BT Group managed to turn in a minor increase in overall sales for the half-year ending September, but pre-tax profits were down by almost a fifth.
Philip Jansen, chief executive of strike-torn BT Group, claimed: “We remain on the front foot in these turbulent times. Our strategy is working, we're executing against our plan and we're confident that we'll deliver our long-term ambition, while underpinning economic growth in the UK.”
He added: “Our financial performance is on track; we grew revenue and EBITDA in the first six months of the year and we remain laser-focused on modernising and simplifying BT Group.”
With no hint of irony, Jansen added: “Given the current high inflationary environment, including significantly increased energy prices, we need to take additional action on our costs to maintain the cash flow needed to support our network investments.”
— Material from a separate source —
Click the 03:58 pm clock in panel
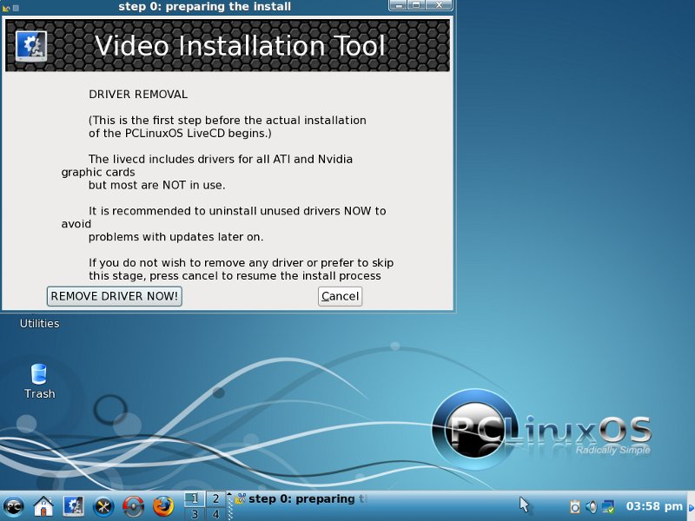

BT engineers, call centre staff and others are intermittently striking in pursuit of a pay rise to tackle that “high inflationary environment” and those “significantly increased energy prices”.
But Jansen added: “We are increasing our cost savings target from £2.5 billion to £3 billion by the end of FY25.”
That signals entrenchment by BT management in the face of many of its staff battling to gain a 10% “cost of living” wage increase. It has even warned of job cuts.
BT’s ongoing FTTP (fibre-to-the-premise) build passed 8.8m premises in the half-year, including 2.8m in rural areas, said BT, with initial builds “underway” on a further 6m premises.
The Openreach unit is reviewing its wholesale pricing to “accelerate” migration to FTTP.
EE's 5G network continues to grow with 5G deployed in “nearly all” UK major towns and cities, the firm said.
The group says it has delivered gross annualised cost savings of £1.7 billion since April 2020.
Revenue was £10.4 billion, up 1% due to growth in the Consumer and Openreach lines of business, partially offset by “legacy declines” in large corporate customers in Enterprise, lower equipment sales in Global and the impact of the BT Sport disposal.
The adjusted EBITDA was £3.9bn, up 3% due to revenue growth, continued “strong cost control” and some one-off items, partially offset by increased energy costs and cost inflation.
The reported profit before tax was £800m - down 18% due to “increased depreciation from network build” and “higher specific costs”.
Reported capital expenditure was £2.6 billion, up 2% due to increased Openreach investments in fixed network infrastructure.
The BT share price is currently down almost 10%.